*Available records*
....................

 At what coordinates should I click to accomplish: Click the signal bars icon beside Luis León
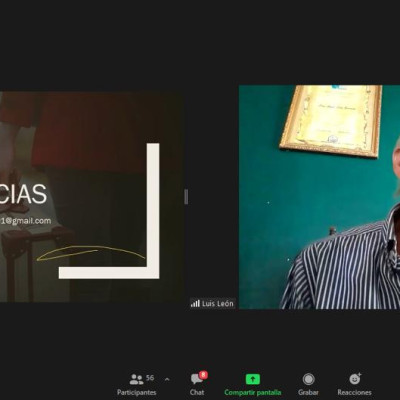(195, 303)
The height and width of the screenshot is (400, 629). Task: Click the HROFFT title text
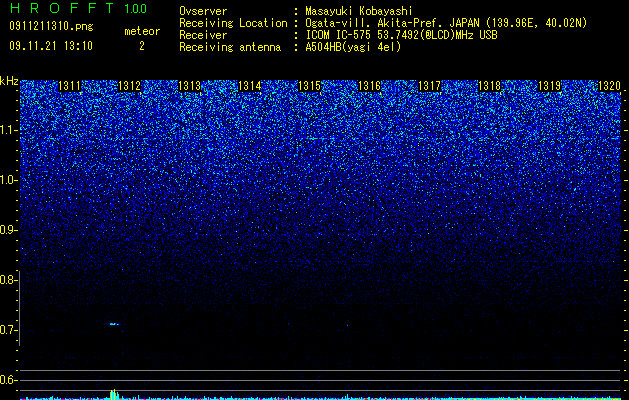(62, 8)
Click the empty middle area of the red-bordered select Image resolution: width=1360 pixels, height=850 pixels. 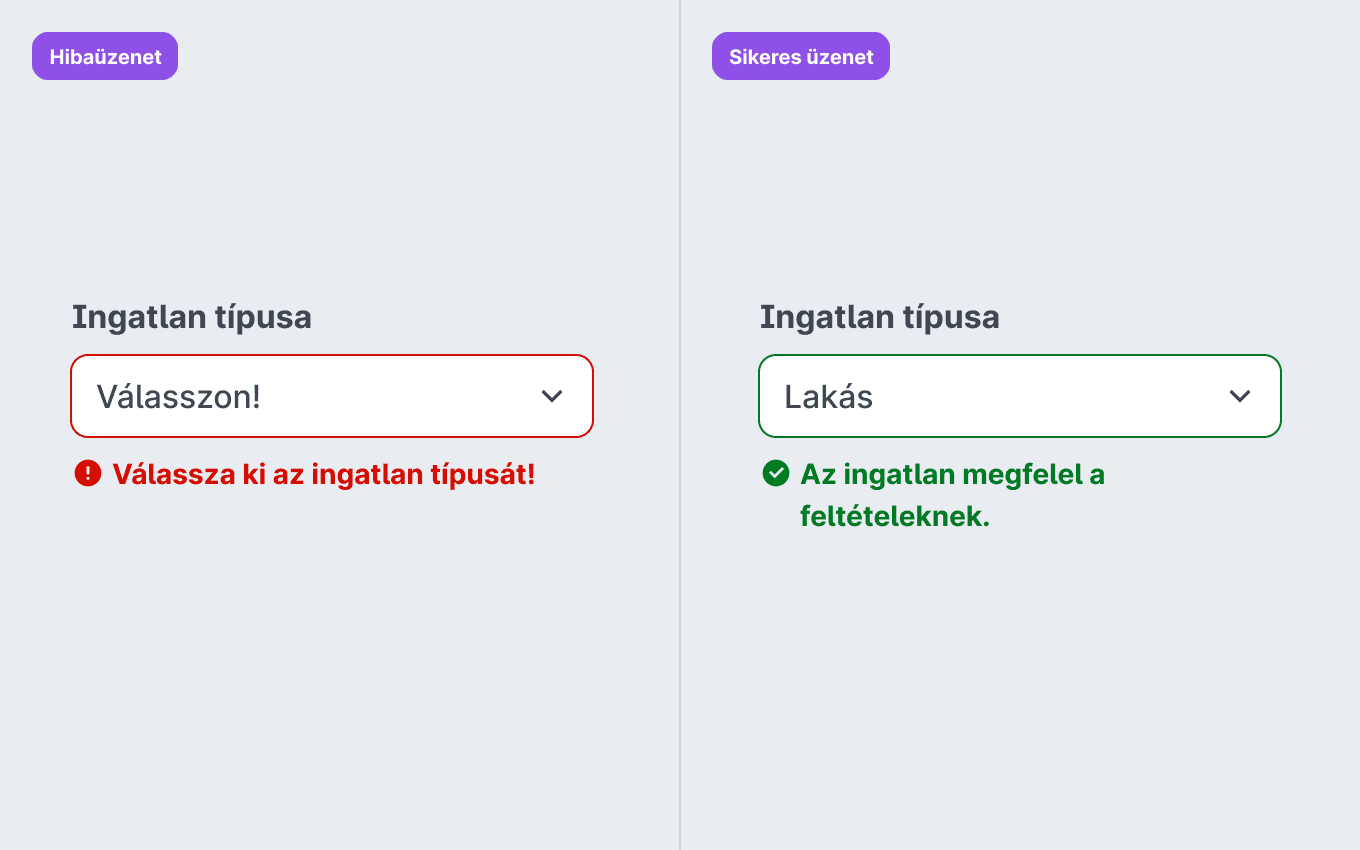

....................

Please set down the whole listing above exactly and skip every picture.

 At what coordinates should I click to accomplish: Click the signal bars icon beside Luis León
(195, 303)
The height and width of the screenshot is (400, 629). Task: Click the HROFFT title text
(62, 8)
Click the empty middle area of the red-bordered select Image resolution: width=1360 pixels, height=850 pixels. 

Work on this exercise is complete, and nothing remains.